[
https://issues.apache.org/jira/browse/THRIFT-1727?page=com.atlassian.jira.plugin.system.issuetabpanels:comment-tabpanel&focusedCommentId=13495645#comment-13495645
]
Nathan Beyer commented on THRIFT-1727:
--------------------------------------
I believe the core issue is that there is no 'binary' type. According to the
Thrift Types (http://thrift.apache.org/docs/types/) document, there is only a
'string' base type and a 'binary' special type that is a specialized form of
'string'.
I'm not sure how this manifests on other languages, but in Ruby, when an IDL
has a 'binary' type, will add some metadata to the field definitions. Here's an
example -
{code}
# IDL with a struct that has string and binary types
struct Combo {
1: string sdata
2: binary bdata
}
# Generated Ruby code
class Combo
include ::Thrift::Struct, ::Thrift::Struct_Union
SDATA = 1
BDATA = 2
FIELDS = {
SDATA => {:type => ::Thrift::Types::STRING, :name => 'sdata'},
BDATA => {:type => ::Thrift::Types::STRING, :name => 'bdata', :binary
=> true}
}
def struct_fields; FIELDS; end
def validate
end
::Thrift::Struct.generate_accessors self
end
{code}
Unfortunately, this field information is not available in the protocol classes
when serializing and deserializing. Since 'binary' is not a base type, there is
no 'write_binary' or 'read_binary'. As such, all that's invoked is
'write_string' or 'read_string' and these methods don't seem to have enough
context to get that field definition data. Please let me know if there is
access to this information, as it could be used to avoid transcoding the data
and forcing the encoding to BINARY.
How are the other libraries dealing with this special 'binary' type?
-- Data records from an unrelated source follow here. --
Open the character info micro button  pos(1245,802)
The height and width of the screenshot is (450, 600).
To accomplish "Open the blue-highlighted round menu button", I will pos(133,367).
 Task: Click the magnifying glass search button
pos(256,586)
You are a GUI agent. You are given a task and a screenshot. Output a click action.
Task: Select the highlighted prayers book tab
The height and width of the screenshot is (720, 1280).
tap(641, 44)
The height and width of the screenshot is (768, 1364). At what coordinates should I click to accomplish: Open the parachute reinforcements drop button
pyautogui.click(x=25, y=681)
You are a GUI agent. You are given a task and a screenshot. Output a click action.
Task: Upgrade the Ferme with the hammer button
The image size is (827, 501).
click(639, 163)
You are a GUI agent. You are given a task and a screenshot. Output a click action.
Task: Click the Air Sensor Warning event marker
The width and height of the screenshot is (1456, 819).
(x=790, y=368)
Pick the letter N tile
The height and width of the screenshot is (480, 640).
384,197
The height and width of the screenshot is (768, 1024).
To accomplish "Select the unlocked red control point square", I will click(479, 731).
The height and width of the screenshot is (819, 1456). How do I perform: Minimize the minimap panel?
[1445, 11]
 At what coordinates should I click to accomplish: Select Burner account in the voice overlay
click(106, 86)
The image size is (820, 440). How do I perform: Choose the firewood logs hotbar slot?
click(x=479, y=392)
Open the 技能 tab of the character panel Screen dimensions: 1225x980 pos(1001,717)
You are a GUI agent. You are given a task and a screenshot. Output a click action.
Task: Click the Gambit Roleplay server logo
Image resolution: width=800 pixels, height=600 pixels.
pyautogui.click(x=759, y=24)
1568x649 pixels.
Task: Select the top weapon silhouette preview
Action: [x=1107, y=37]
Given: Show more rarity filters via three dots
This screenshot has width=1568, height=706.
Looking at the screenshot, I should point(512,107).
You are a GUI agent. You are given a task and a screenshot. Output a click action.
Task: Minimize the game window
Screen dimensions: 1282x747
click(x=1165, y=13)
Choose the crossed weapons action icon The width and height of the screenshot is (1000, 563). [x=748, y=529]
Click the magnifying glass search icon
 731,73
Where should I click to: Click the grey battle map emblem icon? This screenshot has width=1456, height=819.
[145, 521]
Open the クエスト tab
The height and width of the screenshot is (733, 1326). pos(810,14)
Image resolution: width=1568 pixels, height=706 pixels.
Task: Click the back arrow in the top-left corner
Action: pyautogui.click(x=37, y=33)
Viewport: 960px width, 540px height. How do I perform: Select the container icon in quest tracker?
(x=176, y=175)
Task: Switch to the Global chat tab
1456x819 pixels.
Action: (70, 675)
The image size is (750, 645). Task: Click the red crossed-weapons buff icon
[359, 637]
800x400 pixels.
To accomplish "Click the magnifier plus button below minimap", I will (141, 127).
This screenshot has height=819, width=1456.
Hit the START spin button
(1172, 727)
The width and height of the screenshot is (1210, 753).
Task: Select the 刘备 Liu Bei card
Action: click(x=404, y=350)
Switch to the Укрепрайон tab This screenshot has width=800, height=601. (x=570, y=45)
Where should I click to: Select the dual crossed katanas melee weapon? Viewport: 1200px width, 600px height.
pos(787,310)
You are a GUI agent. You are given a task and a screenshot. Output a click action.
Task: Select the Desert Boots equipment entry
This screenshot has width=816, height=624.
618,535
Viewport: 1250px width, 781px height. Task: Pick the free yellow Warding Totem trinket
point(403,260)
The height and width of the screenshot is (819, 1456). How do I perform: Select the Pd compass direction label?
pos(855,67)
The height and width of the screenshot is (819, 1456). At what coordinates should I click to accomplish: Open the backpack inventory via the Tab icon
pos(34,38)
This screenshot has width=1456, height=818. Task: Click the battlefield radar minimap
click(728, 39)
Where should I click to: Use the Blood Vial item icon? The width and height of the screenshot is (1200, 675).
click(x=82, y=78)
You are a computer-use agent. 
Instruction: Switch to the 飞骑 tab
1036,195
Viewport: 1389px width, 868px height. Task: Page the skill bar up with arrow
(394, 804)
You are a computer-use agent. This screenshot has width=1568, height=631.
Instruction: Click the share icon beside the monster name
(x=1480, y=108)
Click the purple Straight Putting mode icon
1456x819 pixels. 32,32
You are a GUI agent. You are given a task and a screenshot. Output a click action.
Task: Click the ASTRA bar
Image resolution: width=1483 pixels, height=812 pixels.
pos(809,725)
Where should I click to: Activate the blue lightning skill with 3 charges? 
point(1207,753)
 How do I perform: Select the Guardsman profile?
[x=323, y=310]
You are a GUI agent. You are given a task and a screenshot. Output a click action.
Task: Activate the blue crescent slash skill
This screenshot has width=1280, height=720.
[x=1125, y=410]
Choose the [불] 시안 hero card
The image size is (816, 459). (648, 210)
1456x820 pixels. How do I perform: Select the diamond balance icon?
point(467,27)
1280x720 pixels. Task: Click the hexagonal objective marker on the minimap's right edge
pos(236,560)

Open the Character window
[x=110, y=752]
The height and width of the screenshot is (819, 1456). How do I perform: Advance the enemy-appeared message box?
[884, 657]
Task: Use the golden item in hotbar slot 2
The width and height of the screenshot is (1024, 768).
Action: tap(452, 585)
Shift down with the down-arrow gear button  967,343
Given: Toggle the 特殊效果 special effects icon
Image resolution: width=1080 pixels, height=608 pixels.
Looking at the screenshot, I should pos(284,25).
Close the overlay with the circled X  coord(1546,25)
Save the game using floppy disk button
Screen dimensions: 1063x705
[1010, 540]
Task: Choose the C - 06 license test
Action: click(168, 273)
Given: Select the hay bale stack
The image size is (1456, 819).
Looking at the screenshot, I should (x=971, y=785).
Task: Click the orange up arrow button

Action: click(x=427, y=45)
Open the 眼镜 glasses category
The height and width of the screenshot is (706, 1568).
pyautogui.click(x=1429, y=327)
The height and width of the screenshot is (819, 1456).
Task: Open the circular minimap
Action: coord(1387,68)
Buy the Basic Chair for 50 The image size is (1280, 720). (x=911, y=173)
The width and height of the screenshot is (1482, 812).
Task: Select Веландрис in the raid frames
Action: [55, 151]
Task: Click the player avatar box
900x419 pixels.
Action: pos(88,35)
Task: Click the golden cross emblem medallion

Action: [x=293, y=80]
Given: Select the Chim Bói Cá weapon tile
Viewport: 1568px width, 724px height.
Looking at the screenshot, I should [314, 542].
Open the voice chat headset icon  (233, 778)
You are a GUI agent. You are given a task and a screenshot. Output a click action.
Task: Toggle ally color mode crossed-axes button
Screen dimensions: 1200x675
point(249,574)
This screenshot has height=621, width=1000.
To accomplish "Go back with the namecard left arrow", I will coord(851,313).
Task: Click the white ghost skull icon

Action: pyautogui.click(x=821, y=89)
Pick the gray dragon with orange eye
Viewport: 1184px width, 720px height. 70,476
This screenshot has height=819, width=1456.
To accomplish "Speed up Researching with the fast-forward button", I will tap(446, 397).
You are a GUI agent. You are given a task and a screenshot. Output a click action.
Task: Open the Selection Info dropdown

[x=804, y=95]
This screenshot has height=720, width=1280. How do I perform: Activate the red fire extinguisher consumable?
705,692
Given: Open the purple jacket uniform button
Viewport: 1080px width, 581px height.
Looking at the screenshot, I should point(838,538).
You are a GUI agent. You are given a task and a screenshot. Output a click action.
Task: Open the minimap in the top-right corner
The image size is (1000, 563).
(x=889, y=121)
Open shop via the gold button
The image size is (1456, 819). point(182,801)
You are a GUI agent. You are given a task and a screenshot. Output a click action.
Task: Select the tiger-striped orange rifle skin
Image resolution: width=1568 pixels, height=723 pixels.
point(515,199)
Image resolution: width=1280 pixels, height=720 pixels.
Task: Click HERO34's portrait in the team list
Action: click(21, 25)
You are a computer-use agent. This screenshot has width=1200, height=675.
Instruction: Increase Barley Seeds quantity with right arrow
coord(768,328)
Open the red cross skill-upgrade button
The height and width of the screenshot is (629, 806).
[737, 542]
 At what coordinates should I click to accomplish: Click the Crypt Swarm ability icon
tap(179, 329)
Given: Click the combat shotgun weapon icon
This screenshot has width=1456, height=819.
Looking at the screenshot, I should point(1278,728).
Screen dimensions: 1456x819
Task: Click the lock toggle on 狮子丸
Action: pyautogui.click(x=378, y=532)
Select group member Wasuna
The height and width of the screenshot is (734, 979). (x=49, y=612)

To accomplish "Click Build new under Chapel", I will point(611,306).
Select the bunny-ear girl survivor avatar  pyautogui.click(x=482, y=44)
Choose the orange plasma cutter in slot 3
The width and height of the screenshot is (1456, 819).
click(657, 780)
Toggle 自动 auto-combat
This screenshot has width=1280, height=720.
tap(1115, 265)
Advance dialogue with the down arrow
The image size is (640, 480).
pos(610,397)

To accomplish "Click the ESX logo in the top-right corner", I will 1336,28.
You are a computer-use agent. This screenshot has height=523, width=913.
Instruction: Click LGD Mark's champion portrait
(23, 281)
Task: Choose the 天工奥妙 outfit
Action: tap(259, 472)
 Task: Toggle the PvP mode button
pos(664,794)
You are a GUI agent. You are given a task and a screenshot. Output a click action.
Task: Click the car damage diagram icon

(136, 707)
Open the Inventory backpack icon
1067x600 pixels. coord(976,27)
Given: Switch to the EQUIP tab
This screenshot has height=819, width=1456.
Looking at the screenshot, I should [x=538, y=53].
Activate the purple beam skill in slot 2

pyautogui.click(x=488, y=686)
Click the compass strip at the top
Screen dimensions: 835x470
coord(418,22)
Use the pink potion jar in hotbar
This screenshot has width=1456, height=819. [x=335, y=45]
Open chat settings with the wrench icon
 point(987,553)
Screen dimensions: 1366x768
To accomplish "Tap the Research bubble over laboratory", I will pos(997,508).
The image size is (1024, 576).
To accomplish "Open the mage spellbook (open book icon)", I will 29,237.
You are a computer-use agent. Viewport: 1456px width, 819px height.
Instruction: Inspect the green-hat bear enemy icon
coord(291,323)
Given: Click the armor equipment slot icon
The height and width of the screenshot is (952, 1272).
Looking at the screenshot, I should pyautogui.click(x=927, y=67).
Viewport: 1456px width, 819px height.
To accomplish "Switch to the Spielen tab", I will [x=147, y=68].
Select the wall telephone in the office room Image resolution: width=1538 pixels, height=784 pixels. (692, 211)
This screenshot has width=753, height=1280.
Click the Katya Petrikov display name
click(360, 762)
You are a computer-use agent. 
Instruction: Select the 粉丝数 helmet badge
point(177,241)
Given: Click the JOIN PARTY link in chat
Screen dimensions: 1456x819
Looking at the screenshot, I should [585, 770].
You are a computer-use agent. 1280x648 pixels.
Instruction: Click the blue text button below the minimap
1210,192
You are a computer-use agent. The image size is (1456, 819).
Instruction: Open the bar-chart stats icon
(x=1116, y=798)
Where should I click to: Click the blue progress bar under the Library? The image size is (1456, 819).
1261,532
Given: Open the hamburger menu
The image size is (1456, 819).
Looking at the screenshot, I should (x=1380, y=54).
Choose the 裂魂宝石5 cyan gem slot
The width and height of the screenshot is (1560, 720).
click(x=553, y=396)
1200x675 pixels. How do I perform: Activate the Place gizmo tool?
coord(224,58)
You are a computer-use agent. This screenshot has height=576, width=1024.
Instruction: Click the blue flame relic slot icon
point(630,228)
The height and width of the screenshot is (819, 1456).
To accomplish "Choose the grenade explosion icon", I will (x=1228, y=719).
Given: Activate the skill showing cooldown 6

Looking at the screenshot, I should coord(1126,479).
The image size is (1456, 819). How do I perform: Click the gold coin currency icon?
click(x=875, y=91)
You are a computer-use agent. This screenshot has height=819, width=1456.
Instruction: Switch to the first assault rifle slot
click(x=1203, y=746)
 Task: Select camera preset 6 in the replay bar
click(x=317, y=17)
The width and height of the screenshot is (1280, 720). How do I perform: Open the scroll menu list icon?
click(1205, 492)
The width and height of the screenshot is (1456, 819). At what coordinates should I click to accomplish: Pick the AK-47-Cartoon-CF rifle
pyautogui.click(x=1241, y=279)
> Ruby-1.9: data loss: "binary" fields are re-encoded
> ---------------------------------------------------
>
> Key: THRIFT-1727
> URL: https://issues.apache.org/jira/browse/THRIFT-1727
> Project: Thrift
> Issue Type: Bug
> Components: Ruby - Library
> Affects Versions: 0.9
> Environment: JRuby 1.6.8 using "--1.9" command line parameter.
> Reporter: XB
>
> When setting a binary field of a Thrift object with some binary data (e.g. a
> string whose encoding is "ASCII-8BIT") and then serializing this object, the
> binary data is re-encoded. That is, it is encoded as if it were not a
> sequence of bytes but a sequence of characters, encoded using the ISO-8859-1
> encoding. This assumed ISO-8859-1 sequence of characters is then converted
> into UTF-8 (by BinaryProtocol or CompactProtocol). This basically means that
> all bytes whose values are between 0x80 (inclusive) and 0x100 (exclusive) are
> converted into multi-byte sequences. This leads to data corruption.
--
This message is automatically generated by JIRA.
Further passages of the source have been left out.